AA: The media accuses President al-Assad of being responsible for
Da'esh, and other terrorists. Who do you blame for the proliferation
of terrorists in Syria?
Ambassador al-Ja'afari: I'm sure you're aware of the alarming reports
of Da'esh coming from Camp Bucca in Iraq, the famous American prison
in Iraq. Al-Baghdadi, the caliph of Da'esh, was at Bucca. He was
released by the Americans, not by the Syrian president. The men who
committed the massacre in Paris, they were fighting in Syria and came
back to France. France allowed them to go to Syria, where they killed
scores of people, and in Iraq. Then they came back, normally, and the
French police let them in. The same terrorists. They are good when
they kill Syrians, and they are bad when they kill the French.

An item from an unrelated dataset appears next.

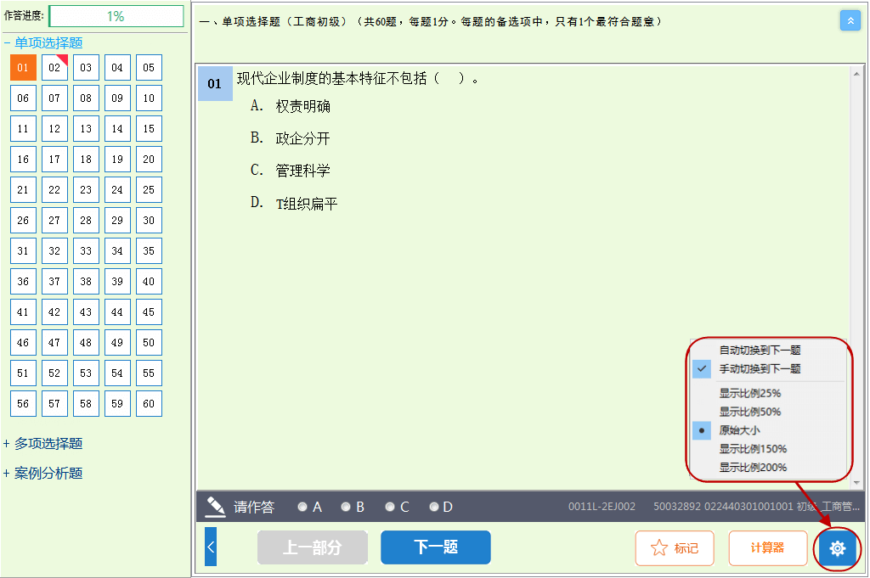Collapse the header using the top-right chevron icon
870x578 pixels.
[x=850, y=20]
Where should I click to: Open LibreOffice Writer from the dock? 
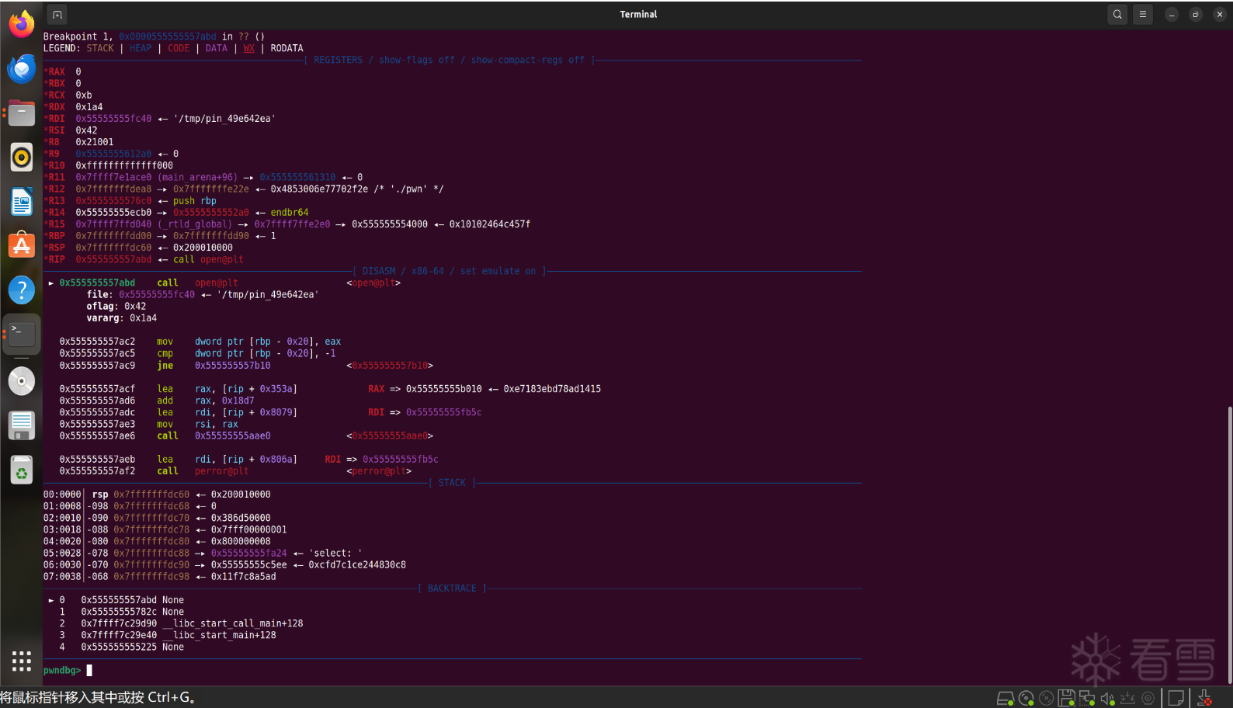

In 2012, Laurent Fabius, the French minister of foreign affairs, said
himself that the jihadists -- he didn't call them terrorists then --
were doing well. The French minister! A permanent member of the
Security Council in charge of maintaining international peace and
security. He described their dirty actions by saying that they are
doing well. The French minister of the interior, who is now the prime
minister of France -- the one who was crying over the bodies of the
people killed in Paris -- what did he say? At that time, the French
ministers were competing to see who could go furthest in their
animosity towards President al-Assad. "He should step down; he should
go; he should resign." It was à la mode then. The French minister of
the interior said at the time, "I cannot do anything to prevent and
stop French jihadists from going to make jihad in Syria." He cannot,
as minister of the interior, stop the terrorists coming from France
from going to Syria to kill Syrians! Through Turkey, of course. Why?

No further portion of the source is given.